Pas plus tard qu’hier, un jeune prêtre m’a adressé des reproches sur les réseaux sociaux, je le cite: « Et je souris de ce que vos centres d’intérêt ou vos préoccupations réinterprètent toute la Parole de Dieu à la lumière de ce que vous voulez lui faire dire. Parfois, je trouve que ça apporte une interprétation intéressante et originale, parfois, je trouve que c’est juste une récupération artificielle et ça me fait sourire… »

Eh bien…

Je vais persévérer dans la « récupération artificielle » puisque c’est ainsi que ce prêtre nomme le fait que je sois soucieuse de comprendre et de faire comprendre la Parole du Christ Jésus dans le contexte d’aujourd’hui.
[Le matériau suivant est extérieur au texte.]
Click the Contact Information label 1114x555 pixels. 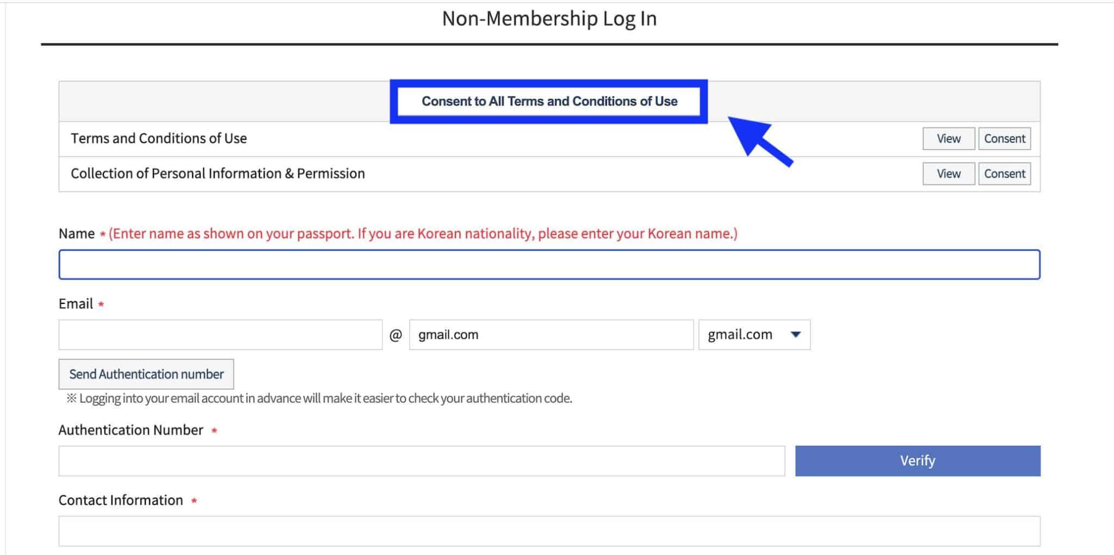click(x=121, y=501)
Qui n’a pas vu des photos du « Synode des évêques sur les jeunes », cette assemblée de vieux prélats qui dissimulent leurs cheveux gris sous des calottes rouges ou violettes et qui prennent toute la place sur la photo ; on devine quelques jeunes au fond de la salle, mais de femmes, point, ou à peine, bien évidemment au Vatican. On sait aussi que ces mêmes prélats, ou leurs prédécesseurs, prennent exclusivement entre eux des décisions qui concernent les couples ou, encore davantage, le corps des femmes, puis les font inscrire dans le sacro-saint catéchisme. Catéchisme qui est ensuite présenté comme émanation de l’Esprit Saint et coercition pour les âmes et les corps.
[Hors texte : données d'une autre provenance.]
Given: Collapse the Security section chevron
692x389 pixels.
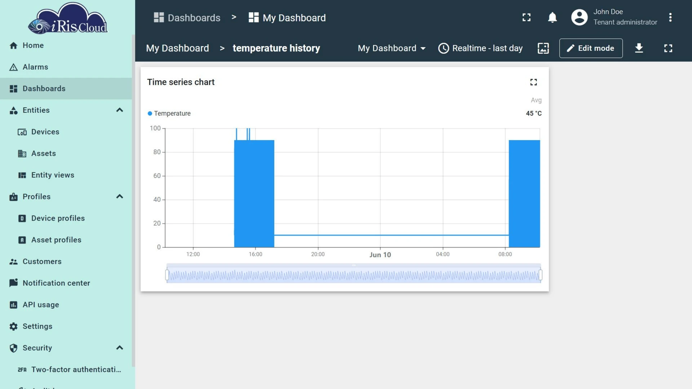Looking at the screenshot, I should [x=120, y=348].
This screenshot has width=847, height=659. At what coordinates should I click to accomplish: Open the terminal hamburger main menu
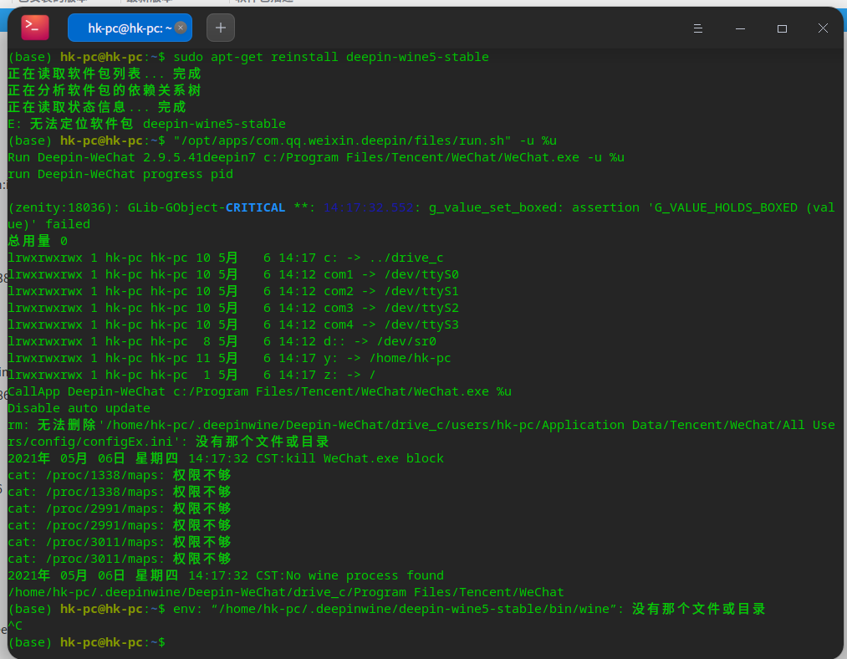[x=698, y=28]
Mais si je fais là un rapprochement avec le chapitre 11 de l’Evangile de Luc, je pourrai être accusée de vouloir faire dire aux Ecritures ce que ma seule petite personne veut leur faire dire. C’est méconnaître que je lis et écoute énormément mes sœurs en humanité, depuis toujours, et que je connais quelques-unes des raisons qui les ont fait fuir, et parfois définitivement, l’Eglise. Je reprécise que je demeure pratiquante, et que je porte intensément dans ma prière toutes ces femmes profondément blessées.

Lors du Jugement, la reine du Midi se dressera
en même temps que les hommes de cette génération,
et elle les condamnera.
En effet, elle est venue des extrémités de la terre
pour écouter la sagesse de Salomon,
et il y a ici bien plus que Salomon.